Evelyn Underhill On Prayer

1.
       a. I think the lines for section 1 that are most important are "Prayer... is nothing else but an ascending or getting up of the desire of the heart into God by withdrawing it from earthly thoughts." This is a consolidation of her definition of prayer I think, so it is a helpful thing to keep in mind when reading.
       b. I think the lines for section 2 that are most important are "The wholeness, sanity and balance of our existence depend entirely upon the perfection of our adjustment to this double situation." This is her claim about the analogy of the pendulum and shows how it relates personally to our lives.
       c. "There are three capacities or faculties which we have under consideration- the thinking faculty, the feeling faculty, and the willing or acting faculty." These three faculties cover all the ways that we react to our environment, so they are key for us to understand.
       d. "Prayer should take up and turn towards the spiritual order all the powers of our mental, emotional, and volitional life." This is a very important challenge that Evelyn has shared with us that we all should work towards, so it is another important overarching idea.
       e. "first we think, then we feel, then we will." This is an important realization that can hold a light to how we make the decisions in our life.
       f. "There are some who believe that when we return to God we ought to leave our brains behind us." While this is a statement that should not be taken too far, it is one that can give us insight into how our mentality should look when approaching God, as our own thinking is soiled in comparison to the mentality of God.
       g. "Prayer, then, begins by an intellectual adjustment." This is a small but challenging statement because this calls us to shift our natural way of thinking that we've grown accustomed to, because we need to exclude other distractions from God.
       h. "Desire and intention are the most dynamic of our faculties; they do work." This is a very insightful statement into the nature of humanity, as this is a huge motivator in what makes humans have the tenacity they have.

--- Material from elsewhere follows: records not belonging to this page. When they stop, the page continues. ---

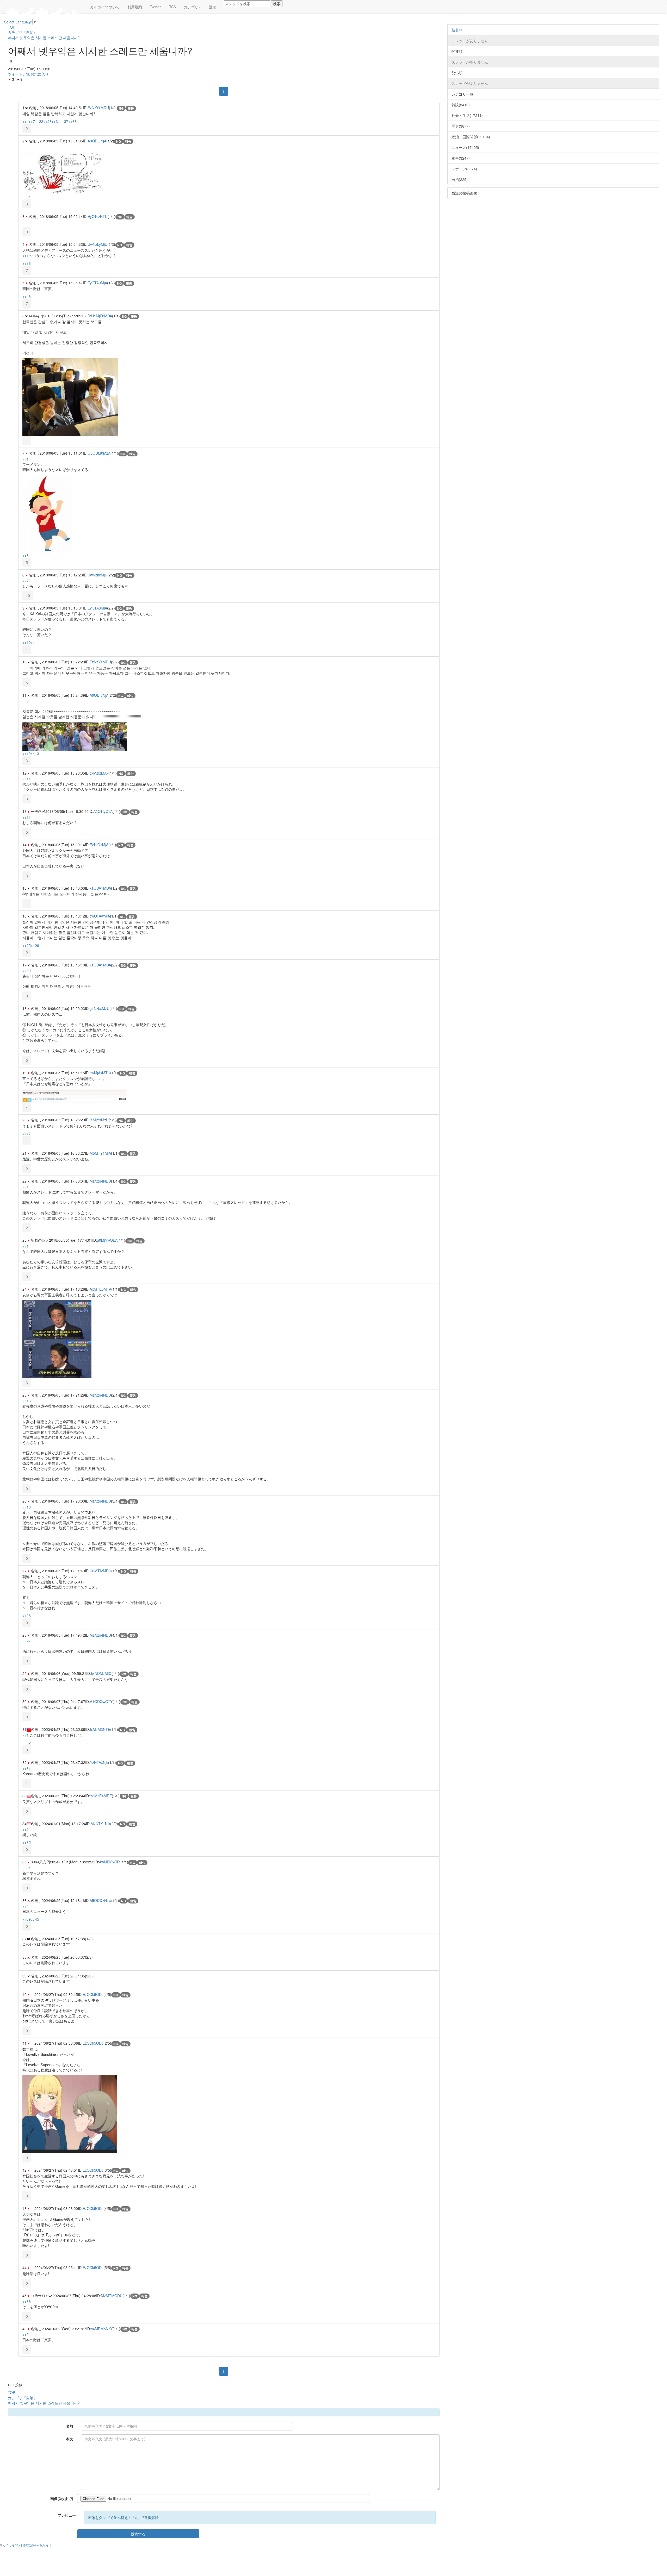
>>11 (35, 642)
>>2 (25, 1829)
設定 (212, 6)
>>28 (26, 1615)
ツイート (15, 74)
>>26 (35, 945)
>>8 (25, 555)
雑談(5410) (461, 104)
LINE (26, 74)
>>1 (25, 255)
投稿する (138, 2533)
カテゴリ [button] (191, 6)
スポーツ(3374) (464, 168)
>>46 (26, 296)
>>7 (32, 121)
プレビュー (67, 2515)
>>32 (26, 1742)
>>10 (26, 642)
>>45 (35, 1919)
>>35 (26, 1842)
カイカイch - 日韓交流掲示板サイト (27, 2545)
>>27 (26, 1640)
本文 (69, 2438)
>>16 (26, 1400)
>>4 (25, 121)
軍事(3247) (461, 158)
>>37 (64, 121)
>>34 (26, 196)
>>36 (26, 263)
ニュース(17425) (465, 147)
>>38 (72, 121)
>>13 (35, 753)
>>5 (25, 2334)
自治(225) (460, 179)
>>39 (26, 1919)
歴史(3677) (461, 126)
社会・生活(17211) (467, 115)
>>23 (47, 121)
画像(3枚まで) (61, 2498)
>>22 (39, 121)
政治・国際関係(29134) (471, 136)
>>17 (26, 1133)
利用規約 (134, 6)
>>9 (25, 667)
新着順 (457, 30)
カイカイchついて (105, 6)
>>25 (26, 945)
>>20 (26, 970)
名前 (69, 2426)
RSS (172, 6)
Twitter (155, 6)
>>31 (56, 121)
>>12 (26, 753)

       i. "Sometimes we are mentally dull, sometimes we are emotionally flat." This is something that is important to bear in mind because we all have many days when we cannot force ourselves to be emotional or spiritual, and it is important to not beat ourselves up about it.
     
       2. I think that what she means by this is that when we pray, we are experiencing the presence of God- and that experience is not affected by the secular world around us, though it may look like it. Rather, we experience the realm that actually affects the changing world that we see everyday, but it is the realm of "Eternal truth, true Love, and loved Eternity."

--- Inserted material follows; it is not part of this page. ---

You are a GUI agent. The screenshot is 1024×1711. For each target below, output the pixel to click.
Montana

       3. This excerpt from Evelyn reminds me of our reading of the four levels of love. One of the main themes I see in Evelyn's writing is that of the levels of our consciousness that affect us in our lives. She talks of how first we think, then we feel, then we do, and also of the three capacities in which we can react to our surroundings, and these remind me of the four levels of prayer that we talked about before.

       4. The main question I have for Evelyn is in the statement of leaving our brains behind us when we go to prayer. How far should we take that, and strive towards being so far on the road towards God that we leave our brains, because she seems hesitant to agree with this.